> _WRITTEN INSTRUCTION_:
Render the data from the line with "How do I perform: Open Send Mail to User?" up to and including the line with "Action: tap(561, 222)" as a Markdown table with columns Nr and Line, numbering each row and omitting blank lines.

══════════

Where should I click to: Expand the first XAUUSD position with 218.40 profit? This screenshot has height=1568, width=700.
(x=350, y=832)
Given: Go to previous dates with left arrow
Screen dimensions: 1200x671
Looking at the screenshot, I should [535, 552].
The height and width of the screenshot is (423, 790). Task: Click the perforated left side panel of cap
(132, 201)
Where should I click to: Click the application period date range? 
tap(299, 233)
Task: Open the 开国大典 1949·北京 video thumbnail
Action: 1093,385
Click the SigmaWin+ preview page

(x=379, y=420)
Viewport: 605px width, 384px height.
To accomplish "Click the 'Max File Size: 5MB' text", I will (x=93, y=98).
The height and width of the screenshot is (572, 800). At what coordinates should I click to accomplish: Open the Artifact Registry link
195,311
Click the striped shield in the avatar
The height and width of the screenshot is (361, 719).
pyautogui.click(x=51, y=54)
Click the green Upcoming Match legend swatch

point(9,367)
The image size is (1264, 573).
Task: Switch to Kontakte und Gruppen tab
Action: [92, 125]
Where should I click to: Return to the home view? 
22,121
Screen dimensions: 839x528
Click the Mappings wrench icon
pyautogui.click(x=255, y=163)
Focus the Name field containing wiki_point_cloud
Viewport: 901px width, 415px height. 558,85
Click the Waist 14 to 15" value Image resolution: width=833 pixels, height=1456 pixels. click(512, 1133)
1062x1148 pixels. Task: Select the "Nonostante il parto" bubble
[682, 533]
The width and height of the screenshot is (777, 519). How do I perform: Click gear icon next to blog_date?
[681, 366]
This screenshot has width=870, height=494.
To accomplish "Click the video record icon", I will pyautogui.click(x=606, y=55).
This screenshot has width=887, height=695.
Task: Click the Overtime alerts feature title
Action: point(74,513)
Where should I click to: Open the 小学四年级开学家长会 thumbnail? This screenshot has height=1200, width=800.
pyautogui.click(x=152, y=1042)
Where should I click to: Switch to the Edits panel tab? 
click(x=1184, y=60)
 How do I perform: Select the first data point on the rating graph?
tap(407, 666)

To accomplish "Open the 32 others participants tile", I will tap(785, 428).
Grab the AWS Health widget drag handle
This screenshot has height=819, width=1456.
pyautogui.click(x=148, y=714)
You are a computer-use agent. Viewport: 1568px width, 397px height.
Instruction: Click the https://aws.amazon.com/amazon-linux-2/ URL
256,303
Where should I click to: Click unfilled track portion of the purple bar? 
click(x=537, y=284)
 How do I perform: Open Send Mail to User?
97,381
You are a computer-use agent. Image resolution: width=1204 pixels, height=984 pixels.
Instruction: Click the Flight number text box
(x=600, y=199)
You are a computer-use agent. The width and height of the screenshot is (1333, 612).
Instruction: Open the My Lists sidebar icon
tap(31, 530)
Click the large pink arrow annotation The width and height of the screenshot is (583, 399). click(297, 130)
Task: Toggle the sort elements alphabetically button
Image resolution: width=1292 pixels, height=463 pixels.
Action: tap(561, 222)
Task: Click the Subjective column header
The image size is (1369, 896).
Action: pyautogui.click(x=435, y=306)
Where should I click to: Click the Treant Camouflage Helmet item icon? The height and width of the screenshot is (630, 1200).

══════════

> _SOLUTION TO THIS EXERCISE_:
| Nr | Line |
|---|---|
| 1 |  How do I perform: Open Send Mail to User? |
| 2 | 97,381 |
| 3 | You are a computer-use agent. Image resolution: width=1204 pixels, height=984 pixels. |
| 4 | Instruction: Click the Flight number text box |
| 5 | (x=600, y=199) |
| 6 | You are a computer-use agent. The width and height of the screenshot is (1333, 612). |
| 7 | Instruction: Open the My Lists sidebar icon |
| 8 | tap(31, 530) |
| 9 | Click the large pink arrow annotation The width and height of the screenshot is (583, 399). click(297, 130) |
| 10 | Task: Toggle the sort elements alphabetically button |
| 11 | Image resolution: width=1292 pixels, height=463 pixels. |
| 12 | Action: tap(561, 222) |